Task details →
Please convert the records from the line containing "Where should I" through the line containing "pos(495,54)", both lines included, into a JSON list of strings with one string per line and no blank lines, leaving the pictures out.

##### Given information

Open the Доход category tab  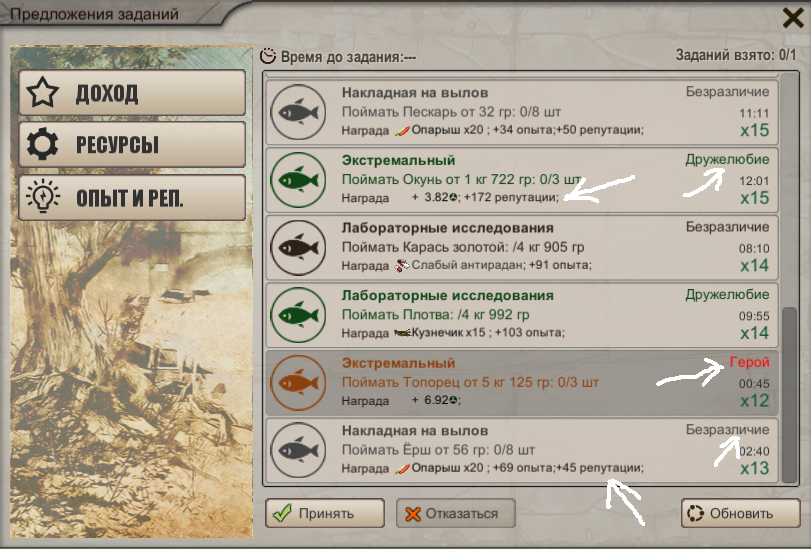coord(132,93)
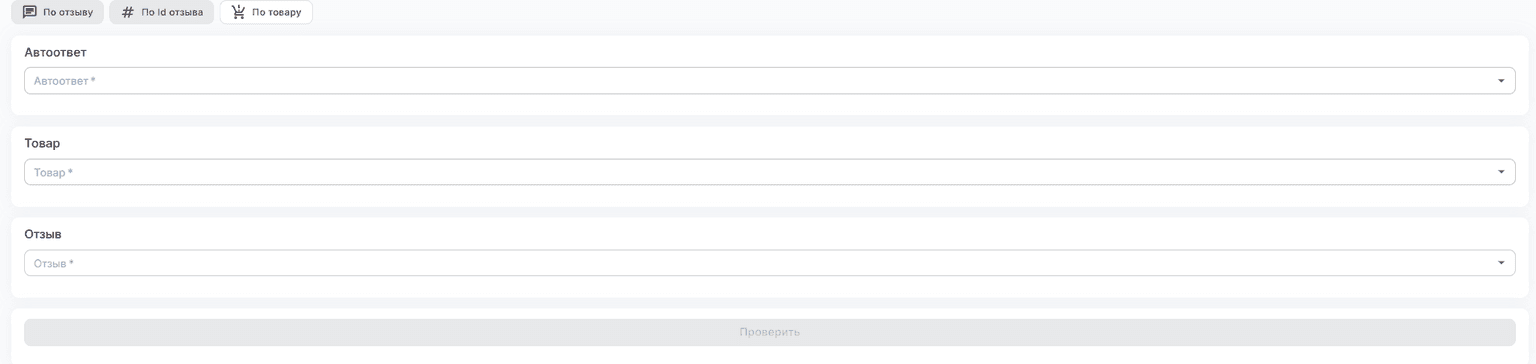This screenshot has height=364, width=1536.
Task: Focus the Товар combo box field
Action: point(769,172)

##########
##### Given information

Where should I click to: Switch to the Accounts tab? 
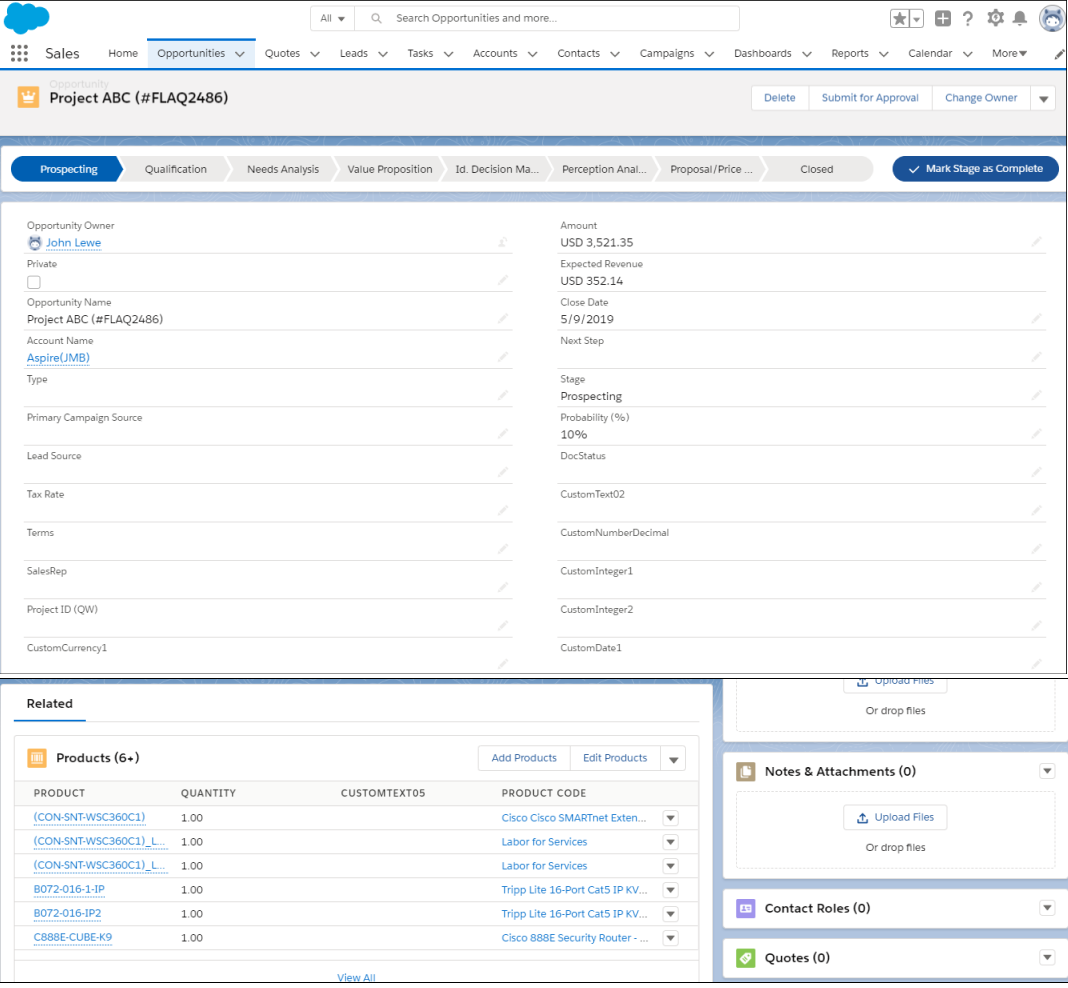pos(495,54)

##########

Output of the task →
[
  "Where should I click to: Switch to the Accounts tab? ",
  "pos(495,54)"
]